■ READING TEXT

• • • • • • •

Revenue Recognition.
Except as discussed below, revenue from the sale of the Company’s products is recognized as products are delivered to customers according to shipping terms and when title and risk of loss have transferred. Income from various government incentive grant programs is recognized as it is earned.
The Company’s Distillery segment routinely produces unaged distillate, and this product is frequently barreled and warehoused at a Company location for an extended period of time in accordance with directions received from the Company’s customers. This product must meet customer acceptance specifications, the risks of ownership and title to the goods must be passed to the customer, and requirements for bill and hold revenue recognition must be met prior to the Company recognizing revenue from the sale of the product. Separate warehousing agreements are maintained for customers who store their product with the Company and warehouse revenues are recognized as the service is provided.
Sales include customer paid freight costs billed to customers for the quarters ended
September 30, 2016
and
2015
of
$3,599
and
$3,614
, respectively, and
$10,272
and
$11,068
for the year to date periods ended
September 30, 2016
and
2015
, respectively.
Income Taxes.
The Company accounts for income taxes using an asset and liability method which requires the recognition of deferred tax assets and liabilities for the expected future tax consequences attributable to differences between the financial statement carrying amounts of existing assets and liabilities and their respective tax basis.
Evaluating the need for, and amount of, a valuation allowance for deferred tax assets often requires significant judgment and extensive analysis of all available evidence on a jurisdiction-by-jurisdiction basis. Such judgments require the Company to interpret existing tax law and other published guidance as applied to the Company's circumstances. As part of this assessment, the Company considers both positive and negative evidence about its profitability and tax situation. A valuation allowance is recognized if it is more likely than not that at least some portion of the deferred tax asset will not be realized.
Accounting for uncertainty in income tax positions requires management judgment and the use of estimates in determining whether the impact of a tax position is "more likely than not" of being sustained. The Company considers many factors when evaluating and estimating its tax positions, which may require periodic adjustment and which may not accurately anticipate actual outcomes. It is possible that amounts reserved for potential exposure could change as a result of the conclusion of tax examinations and, accordingly, materially affect the Company’s reported net income after tax.
Earnings per Share.
Basic and diluted earnings per share are computed using the two-class method, which is an earnings allocation formula that determines net income per share for each class of Common Stock and participating security according to dividends declared and participation rights in undistributed earnings. Per share amounts are computed by dividing net income attributable to common shareholders by the weighted average shares outstanding during the period.

• • • • • • •

■ TASKS FOR THIS EXERCISE
1) According to the accounting policies text, when are warehouse revenues recognized?
2) Resume the accounting policies text, starting right after its last sentence.
The listing comes from a different source than the accounting policies text.

■ COLLECTED MATERIAL
• • • • • • •

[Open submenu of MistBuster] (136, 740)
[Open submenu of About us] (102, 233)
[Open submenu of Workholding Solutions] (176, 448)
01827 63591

• • • • • • •

■ TASK-BY-TASK RESULTS
1) Warehouse revenues are recognized as the service is provided.

2)
Long-Lived Assets and Loss on Impairment of Assets.
Management reviews long-lived assets, mainly property and equipment assets, whenever events or circumstances indicate that usage may be limited and carrying values may not be fully recoverable. Recoverability of assets to be held and used is measured by a comparison of the carrying amount of the asset to future undiscounted net cash flows expected to be generated by the asset. If such assets are determined to be impaired, the impairment is measured by the amount by which the asset carrying value exceeds the estimated fair value of the assets. Assets to be disposed of are reported at the lower of the carrying amount or fair value less costs to sell. Fair value is determined through various valuation techniques including discounted cash flow models, quoted market values and third-party independent appraisals, as considered necessary. No events or conditions occurred during the quarter ended
September 30, 2016
that required the Company to test its long-lived assets for impairment.
9
Fair Value of Financial Instruments.
The Company determines the fair values of its financial instruments based on a fair value hierarchy, which requires an entity to maximize the use of observable inputs and minimize the use of unobservable inputs when measuring fair value. The hierarchy is broken down into three levels based upon the observability of inputs. Fair values determined by Level 1 inputs utilize quoted prices (unadjusted) in active markets for identical assets or liabilities that the Company has the ability to access. Level 2 inputs include quoted prices for similar assets and liabilities in active markets and inputs other than quoted prices that are observable for the asset or liability. Level 3 inputs are unobservable inputs for the asset or liability, and include situations where there is little, if any, market activity for the asset or liability. In certain cases, the inputs used to measure fair value may fall into different levels of the fair value hierarchy. In such cases, the level in the fair value hierarchy within which the fair value measurement in its entirety falls has been determined based on the lowest level input that is significant to the fair value measurement in its entirety. The Company’s assessment of the significance of a particular input to the fair value in its entirety requires judgment and considers factors specific to the asset or liability.
The Company’s short term financial instruments include cash and cash equivalents, accounts receivable and accounts payable. The carrying value of the short term financial instruments approximates the fair value due to their short term nature. These financial instruments have no stated maturities or the financial instruments have short term maturities that approximate market.
The fair value of the Company’s debt is estimated based on current market interest rates for debt with similar maturities and credit quality. The fair value of the Company’s debt was
$46,432
and
$34,603
at
September 30, 2016
and
December 31, 2015
, respectively. The financial statement carrying value of total debt was
$45,466
(net of unamortized loan fees of
$621
) and
$33,460
(net of unamortized loan fees of
$636
) at
September 30, 2016
and
December 31, 2015
, respectively. These fair values are considered Level 2 under the fair value hierarchy.
Dividends and Dividend Equivalents.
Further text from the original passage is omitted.